── 抜粋本文 ──

⑦より



 二週間後、病院へ行き、薬の効きが非常に良いことを告げた。

ただ、自分はウツの症状は感じていないことも言った。

医師は、自分では気がついていなくても、実はうつ状態で、

今のような感覚が起こることもあると言った。


 僕は、自分の病名を知りたくて、聞いたところ、

あえて言うならば、

自律神経失調症といったところかな、というあいまいな返事である。


自律神経失調症という病名はないそうだ。

体の諸々の機能、及びそのバランスをうまく調整してくれるのが、

自律神経なのだが、

何らかの原因によって、その調整がうまくいかなくなると、

精神的、肉体的に普通の状態ではない異常が出てくる。

その異常な状態を総称して、自律神経失調症というそうだ。


 医師が言うには、僕の場合は、仕事のし過ぎ、常に締切に追われ、

長時間の緊張によるストレスの蓄積が自律神経に支障を与え、

その結果が、

脳の閉塞感や、視覚的異常感という症状であるとのことである。

薬の効果はいいようなので、同じ薬を続けることになった。


 上司には、病院で言われたことをそのまま話し、

仕事の割当を減らしてもらい、毎日、定時で帰れるようにしてもらった。


ちなみに、僕の仕事は土木の設計であり、

設計という仕事は、一見、小奇麗な職種に思えるが、

それはとんでもない間違いである。


常に時間との勝負であり、徹夜や夜中仕事は当たり前、

場合によっては、ヤクザもどきの住民との折衝ごともある非常に泥臭い職種である。


 毎日、定時で帰れるようになって、3ヶ月もすると、体調は、ほぼ元通りになった。

自分の仕事に係わっていた人たちに、迷惑をかけていたお詫びや、

そろそろ復帰するからよろしくの旨の社内メールを送った。

これが、失敗の元になってしまった。

一挙に仕事が増える傾向が始まった。


 数日後、夜の9時からの社内打合せへの参加要請を受けた。

夜の9時からの打合せ・・・設計会社では、ごく普通にあることだ。

仕方なく出席したのだが、その仕事は、

常識的には不可能に近いスケジュールの急ぎの仕事だった。


 打合せの途中から、急に以前の脳を締め付けるような閉塞感が始まった。

そして、相手の声が遠くから聞こえてくる感じ、

またも以前のような透明な厚いカーテンが出現してしまった。


さらには、相手の言うことに対し、反応することが出来なくなってしまった。

脳に入ろうとする情報を脳が入れまいとして拒むのだ。

つまり、考えることが出来なくなってしまった。

僕は、体調の急変を理由にその場を退席した。

───
── データ抜粋 ──

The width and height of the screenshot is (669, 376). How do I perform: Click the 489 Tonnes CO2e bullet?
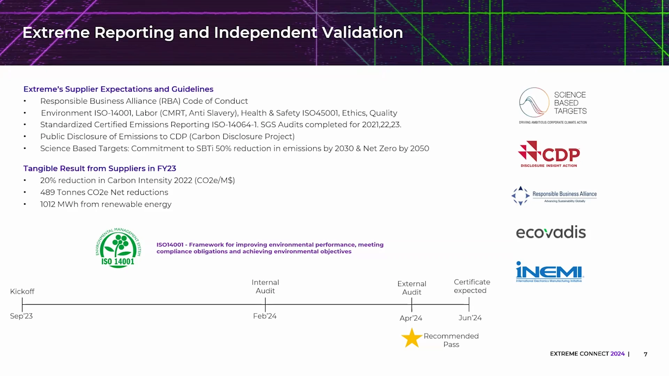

───

● 作業内容: 自律神経失調症を扱った本文のうち、「毎日、定時で帰れるようになって、3ヶ月もすると、体調は、ほぼ元通りになった。」を含む語句で始まり「数日後、夜の9時からの社内打合せへの参加要請を受けた。」で終わる部分を、そのまま書き写してください。 上の行は本文とは関係がありません。

● 作業結果:
毎日、定時で帰れるようになって、3ヶ月もすると、体調は、ほぼ元通りになった。

自分の仕事に係わっていた人たちに、迷惑をかけていたお詫びや、

そろそろ復帰するからよろしくの旨の社内メールを送った。

これが、失敗の元になってしまった。

一挙に仕事が増える傾向が始まった。


 数日後、夜の9時からの社内打合せへの参加要請を受けた。